┌────────

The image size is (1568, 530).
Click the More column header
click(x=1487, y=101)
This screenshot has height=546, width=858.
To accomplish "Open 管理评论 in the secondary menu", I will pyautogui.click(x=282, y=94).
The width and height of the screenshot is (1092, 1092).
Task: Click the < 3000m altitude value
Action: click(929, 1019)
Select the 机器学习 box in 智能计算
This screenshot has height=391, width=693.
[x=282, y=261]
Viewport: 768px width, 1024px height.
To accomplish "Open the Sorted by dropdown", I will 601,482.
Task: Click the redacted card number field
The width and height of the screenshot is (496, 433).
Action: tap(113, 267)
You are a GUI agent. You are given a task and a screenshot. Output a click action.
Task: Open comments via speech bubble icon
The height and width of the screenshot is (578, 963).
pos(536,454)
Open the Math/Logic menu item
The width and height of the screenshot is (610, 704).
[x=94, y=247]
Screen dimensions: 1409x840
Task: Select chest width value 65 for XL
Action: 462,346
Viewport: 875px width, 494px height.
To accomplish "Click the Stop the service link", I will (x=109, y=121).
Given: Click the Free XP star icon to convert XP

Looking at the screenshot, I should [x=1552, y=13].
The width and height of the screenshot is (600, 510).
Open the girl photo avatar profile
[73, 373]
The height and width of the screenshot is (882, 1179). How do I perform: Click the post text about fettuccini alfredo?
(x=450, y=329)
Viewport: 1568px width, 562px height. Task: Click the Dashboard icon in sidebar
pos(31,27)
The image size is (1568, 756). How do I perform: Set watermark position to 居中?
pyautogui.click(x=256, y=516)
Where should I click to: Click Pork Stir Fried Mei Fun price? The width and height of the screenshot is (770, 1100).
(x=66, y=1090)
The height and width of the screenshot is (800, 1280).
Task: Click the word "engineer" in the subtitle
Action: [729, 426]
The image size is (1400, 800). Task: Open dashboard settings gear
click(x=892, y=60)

└────────

Work required. Hand back the listing exactly. Include every line.

Answer box.
The image size is (1568, 530).
Click the More column header
click(x=1487, y=101)
This screenshot has height=546, width=858.
To accomplish "Open 管理评论 in the secondary menu", I will pyautogui.click(x=282, y=94).
The width and height of the screenshot is (1092, 1092).
Task: Click the < 3000m altitude value
Action: click(929, 1019)
Select the 机器学习 box in 智能计算
This screenshot has height=391, width=693.
[x=282, y=261]
Viewport: 768px width, 1024px height.
To accomplish "Open the Sorted by dropdown", I will 601,482.
Task: Click the redacted card number field
The width and height of the screenshot is (496, 433).
Action: tap(113, 267)
You are a GUI agent. You are given a task and a screenshot. Output a click action.
Task: Open comments via speech bubble icon
The height and width of the screenshot is (578, 963).
pos(536,454)
Open the Math/Logic menu item
The width and height of the screenshot is (610, 704).
[x=94, y=247]
Screen dimensions: 1409x840
Task: Select chest width value 65 for XL
Action: 462,346
Viewport: 875px width, 494px height.
To accomplish "Click the Stop the service link", I will (x=109, y=121).
Given: Click the Free XP star icon to convert XP

Looking at the screenshot, I should [x=1552, y=13].
The width and height of the screenshot is (600, 510).
Open the girl photo avatar profile
[73, 373]
The height and width of the screenshot is (882, 1179). How do I perform: Click the post text about fettuccini alfredo?
(x=450, y=329)
Viewport: 1568px width, 562px height. Task: Click the Dashboard icon in sidebar
pos(31,27)
The image size is (1568, 756). How do I perform: Set watermark position to 居中?
pyautogui.click(x=256, y=516)
Where should I click to: Click Pork Stir Fried Mei Fun price? The width and height of the screenshot is (770, 1100).
(x=66, y=1090)
The height and width of the screenshot is (800, 1280).
Task: Click the word "engineer" in the subtitle
Action: [729, 426]
The image size is (1400, 800). Task: Open dashboard settings gear
click(x=892, y=60)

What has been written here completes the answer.